↓↓↓
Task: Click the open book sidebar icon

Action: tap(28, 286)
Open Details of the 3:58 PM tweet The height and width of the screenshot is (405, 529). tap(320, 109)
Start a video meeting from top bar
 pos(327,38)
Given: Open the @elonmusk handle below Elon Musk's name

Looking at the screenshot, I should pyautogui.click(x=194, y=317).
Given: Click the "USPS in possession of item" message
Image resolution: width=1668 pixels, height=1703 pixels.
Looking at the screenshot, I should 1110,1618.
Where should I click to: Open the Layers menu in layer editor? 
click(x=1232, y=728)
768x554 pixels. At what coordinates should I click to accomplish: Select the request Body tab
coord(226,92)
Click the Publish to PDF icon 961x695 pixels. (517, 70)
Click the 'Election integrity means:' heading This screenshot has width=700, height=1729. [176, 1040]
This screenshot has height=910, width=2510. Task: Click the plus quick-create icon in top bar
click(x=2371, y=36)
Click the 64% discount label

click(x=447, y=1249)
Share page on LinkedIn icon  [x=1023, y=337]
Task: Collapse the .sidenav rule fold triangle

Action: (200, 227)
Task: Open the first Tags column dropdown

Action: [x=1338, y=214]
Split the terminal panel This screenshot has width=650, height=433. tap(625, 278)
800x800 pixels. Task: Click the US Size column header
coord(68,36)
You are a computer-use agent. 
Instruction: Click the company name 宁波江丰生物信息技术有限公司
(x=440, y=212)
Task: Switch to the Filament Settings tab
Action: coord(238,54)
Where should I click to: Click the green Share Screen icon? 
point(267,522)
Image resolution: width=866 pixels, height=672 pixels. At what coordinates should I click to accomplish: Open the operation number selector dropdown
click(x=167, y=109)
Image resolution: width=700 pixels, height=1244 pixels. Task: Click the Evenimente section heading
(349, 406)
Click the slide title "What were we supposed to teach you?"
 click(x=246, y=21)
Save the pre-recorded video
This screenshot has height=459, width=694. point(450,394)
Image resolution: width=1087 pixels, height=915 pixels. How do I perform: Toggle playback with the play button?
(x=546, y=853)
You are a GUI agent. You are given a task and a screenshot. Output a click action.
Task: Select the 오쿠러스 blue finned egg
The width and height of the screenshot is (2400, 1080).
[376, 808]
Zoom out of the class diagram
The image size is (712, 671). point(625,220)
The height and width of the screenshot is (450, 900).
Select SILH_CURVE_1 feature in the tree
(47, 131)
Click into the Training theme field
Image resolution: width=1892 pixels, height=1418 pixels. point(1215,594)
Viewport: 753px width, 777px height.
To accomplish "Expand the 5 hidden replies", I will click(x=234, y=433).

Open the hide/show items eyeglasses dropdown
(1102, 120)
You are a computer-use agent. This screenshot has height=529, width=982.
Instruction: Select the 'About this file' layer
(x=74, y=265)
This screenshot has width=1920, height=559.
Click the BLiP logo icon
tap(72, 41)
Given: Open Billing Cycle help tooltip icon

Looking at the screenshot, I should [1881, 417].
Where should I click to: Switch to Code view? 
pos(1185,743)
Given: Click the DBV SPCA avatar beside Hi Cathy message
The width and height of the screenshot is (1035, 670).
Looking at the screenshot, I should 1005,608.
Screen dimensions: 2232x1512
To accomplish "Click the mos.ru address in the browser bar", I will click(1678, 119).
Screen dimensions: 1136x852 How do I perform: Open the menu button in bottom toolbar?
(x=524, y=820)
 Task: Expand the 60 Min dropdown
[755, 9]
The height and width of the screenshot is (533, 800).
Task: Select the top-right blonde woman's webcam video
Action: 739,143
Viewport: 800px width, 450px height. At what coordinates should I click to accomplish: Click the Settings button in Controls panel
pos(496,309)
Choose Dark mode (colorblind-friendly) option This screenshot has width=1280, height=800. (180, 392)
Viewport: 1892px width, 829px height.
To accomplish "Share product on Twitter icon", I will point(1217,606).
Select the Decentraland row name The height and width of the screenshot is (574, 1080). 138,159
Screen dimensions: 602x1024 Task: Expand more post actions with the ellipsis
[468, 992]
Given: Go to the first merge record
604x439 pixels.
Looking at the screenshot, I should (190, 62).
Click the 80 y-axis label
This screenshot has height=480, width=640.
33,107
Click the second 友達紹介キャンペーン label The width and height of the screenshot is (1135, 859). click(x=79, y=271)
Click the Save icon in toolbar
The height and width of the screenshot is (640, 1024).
↑↑↑
* Try it *
Scan the material above for the string "agent" and report each line where you find it.

* Result *
You are a computer-use agent. 
You are a GUI agent. You are given a task and a screenshot. Output a click action.
You are a computer-use agent. This screenshot has height=529, width=982.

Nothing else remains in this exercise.